GM has recalled 778,000 vehicles this month due to an ignition switch defect. The affected models are the 2005 to 2007 Chevrolet Cobalt and 2007 Pontiac G5. A lawsuit stemming from a 2010 accident that killed a woman in Georgia has brought about new information on the defect, which GM allegedly first identified in 2004.
The defect can cause the car’s ignition to switch out of the “on” position causing the engine to cease. This can result in the loss of braking assistance, steering, and airbag deployment. The defect has been linked to 17 injuries and 6 deaths, including the death of two teenage girls in Wisconsin in 2006, in which investigators found that the ignition switch was found in the accessory position and the airbags never deployed.

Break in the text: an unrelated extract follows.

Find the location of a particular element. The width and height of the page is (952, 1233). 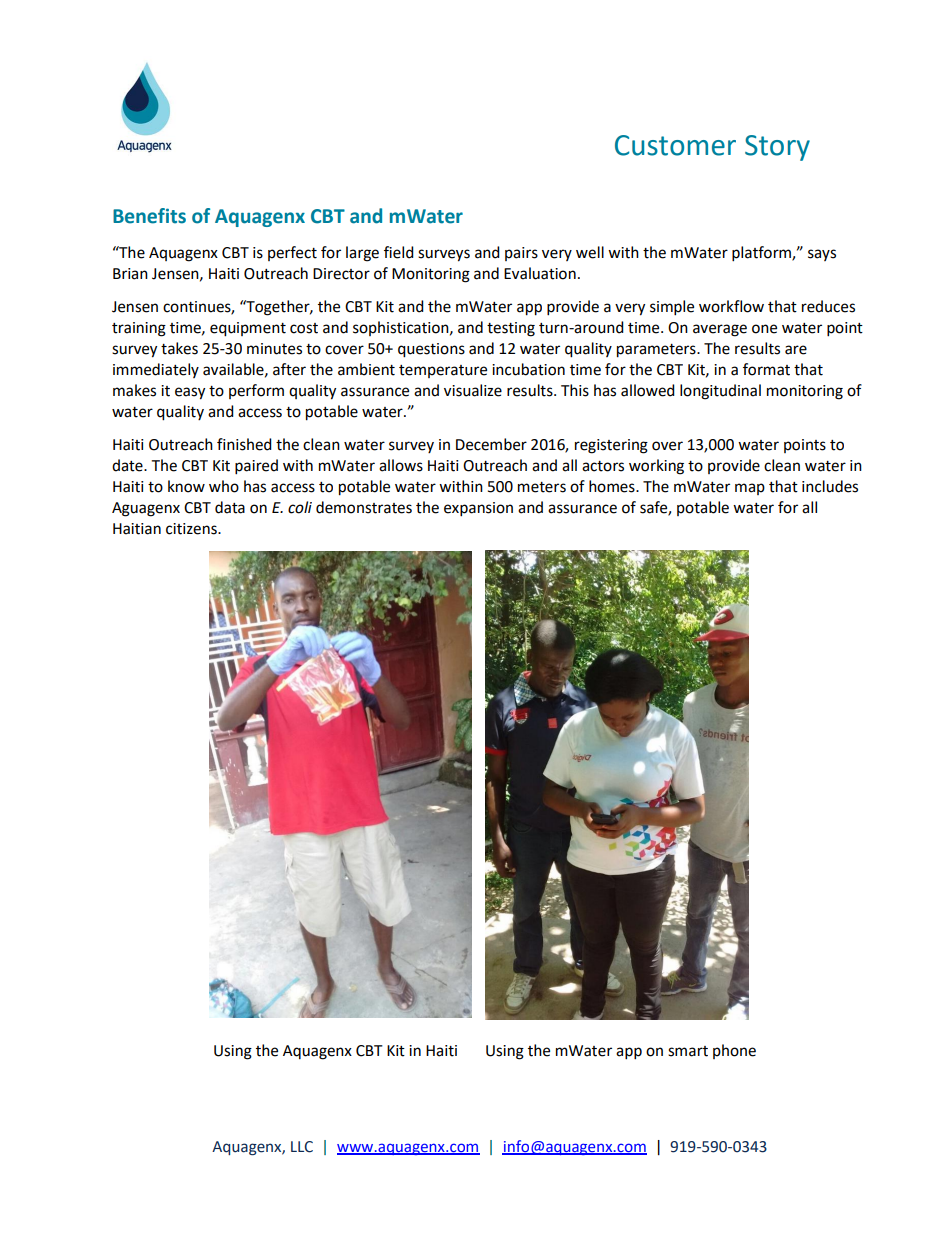

data is located at coordinates (230, 507).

In a response to CBS News on why the recall wasn’t issued a decade ago, the GM said: “The incident rate was very low with no growing trend.”
2005 Chevy Cobalt

The Recalled GM Models

The Cobalt is a compact sedan that was produced for the 2004-2010 model years. There are still more than a half million Cobalts on the roads. While the Cobalt and G5 were the only models recalled to date, the ignition switch defect could affect other models.

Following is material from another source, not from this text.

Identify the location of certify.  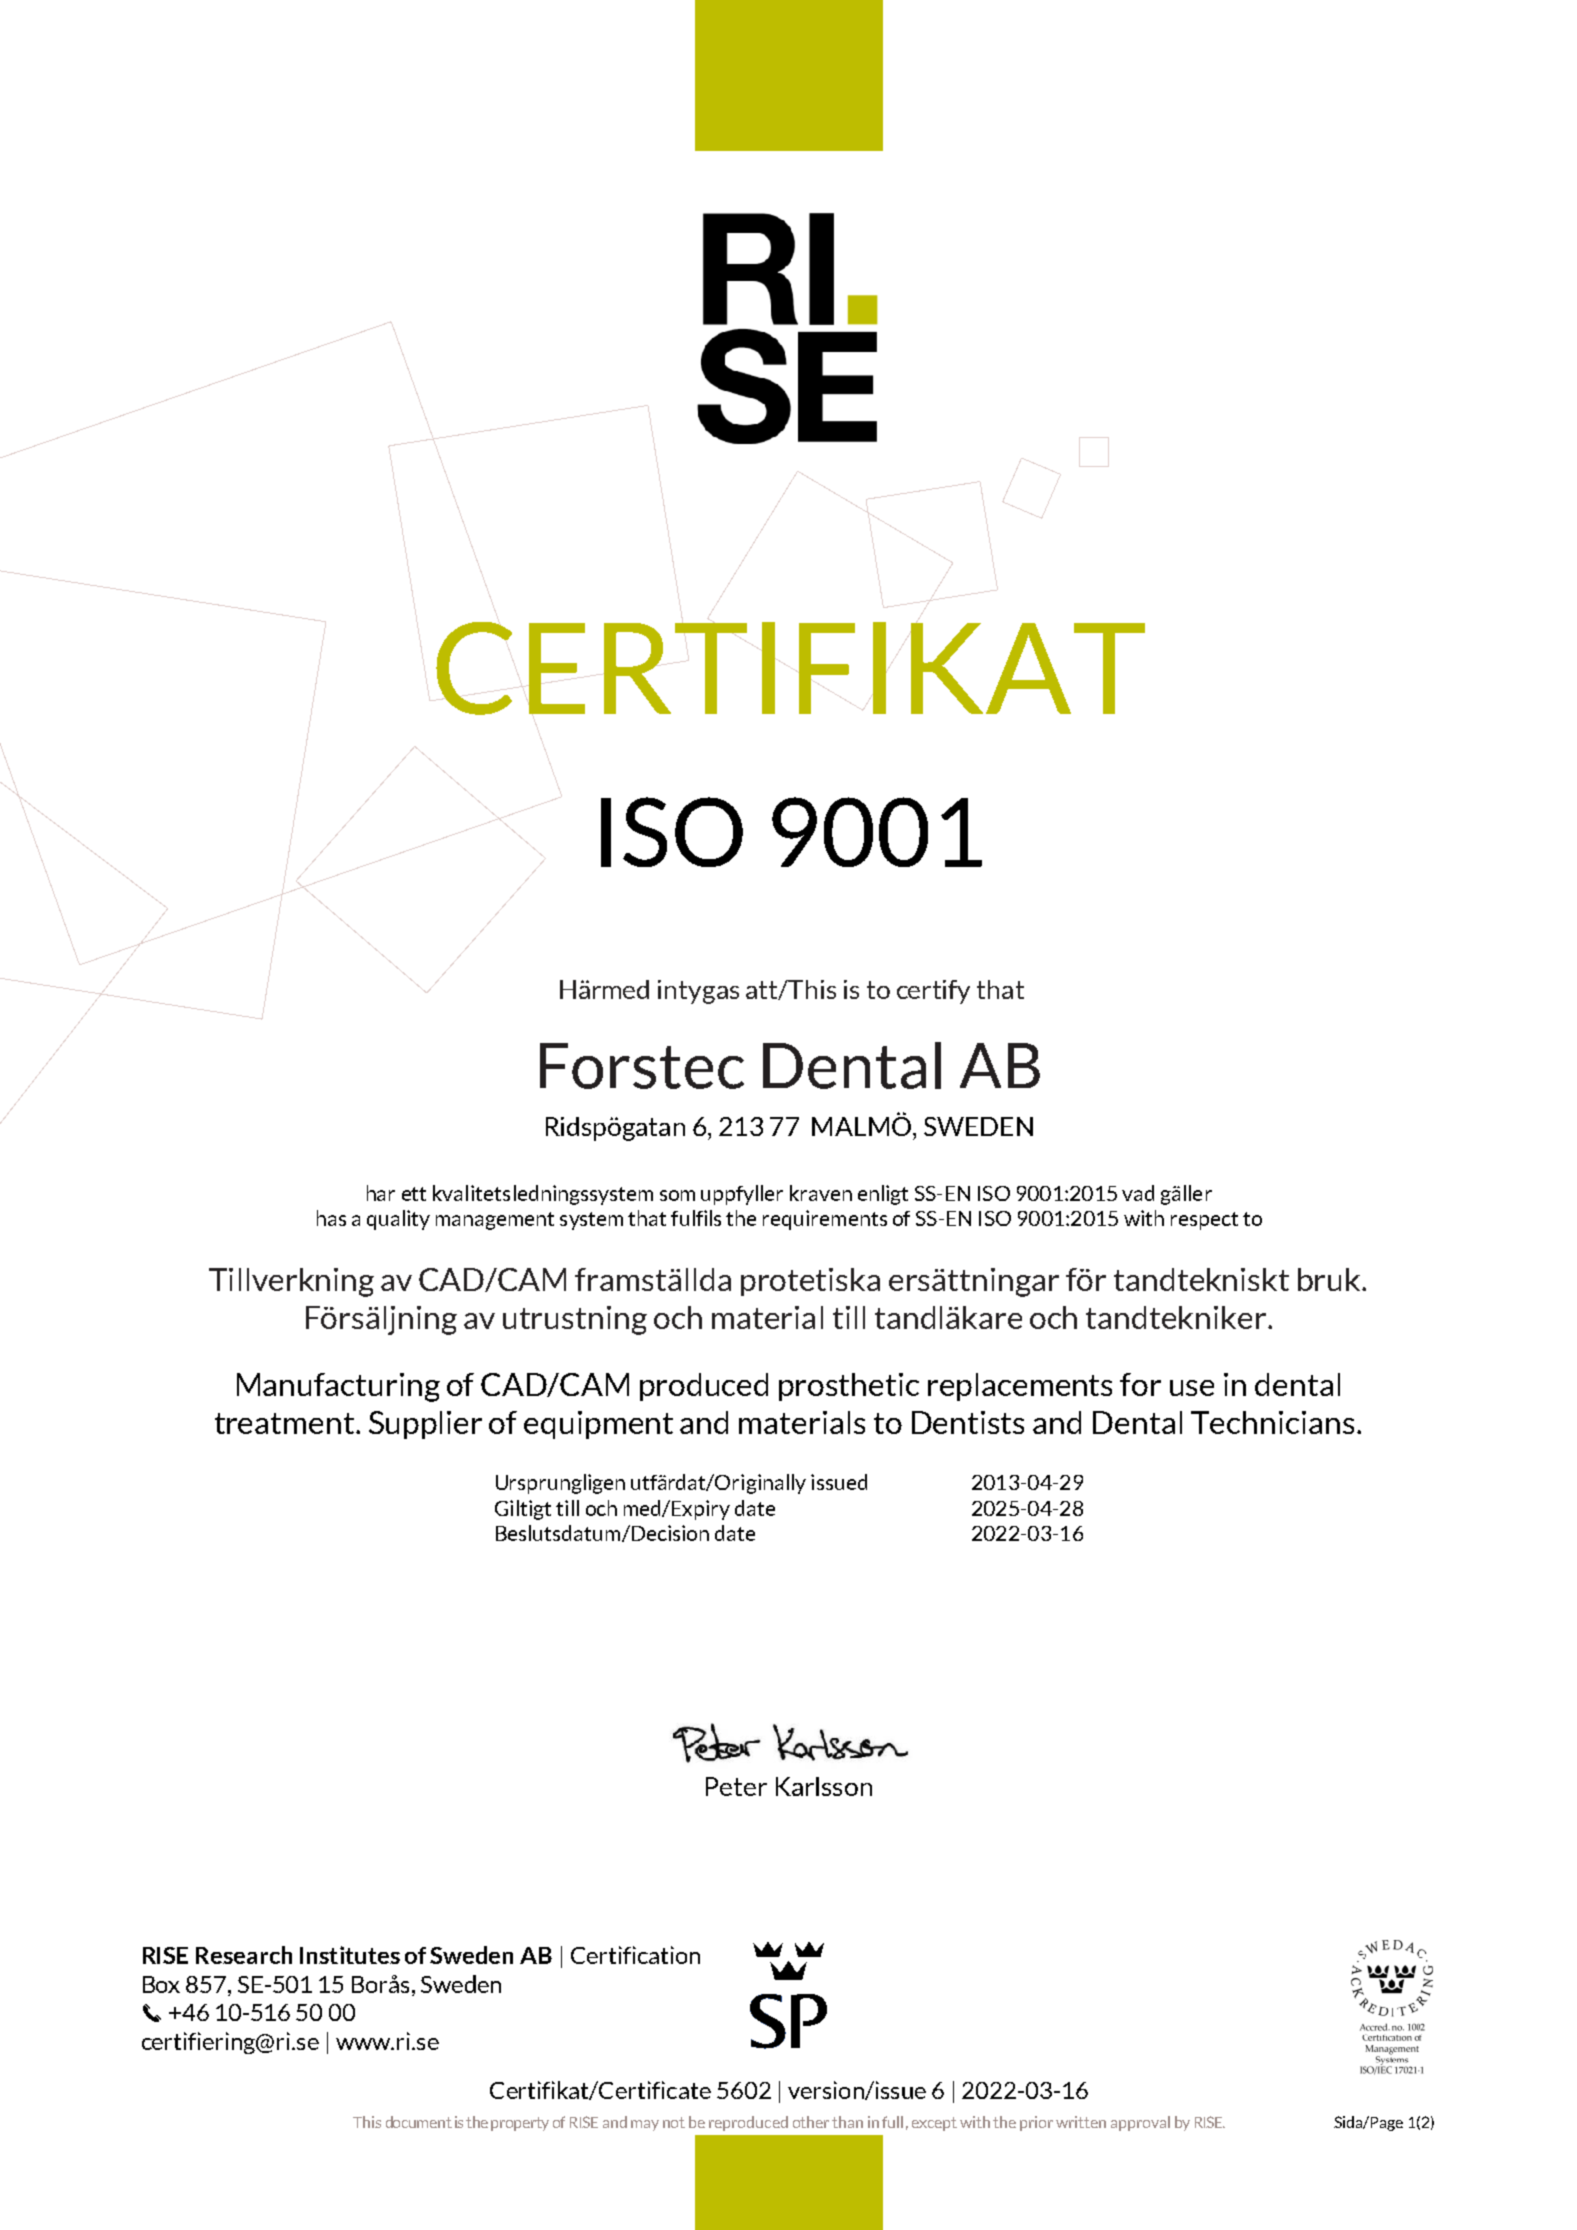
(933, 992).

GM has not ruled out a wider recall and is in talks with the National Highway Traffic Safety Administration (NHTSA). By law, automakers who fail to report vehicle safety concerns to the NHTSA within five business days are subject to a $35 million fine.
GM models that have not been recalled but were identified in a GM service bulletin to dealers related to defect are the 2006 and 2007 Pontiac Solstice and Chevrolet HHR, the 2007 Saturn Sky, and the 2003 to 2007 Saturn ION. In total, an additional 650,000 cars on the roads may be affected by this potentially fatal product defect.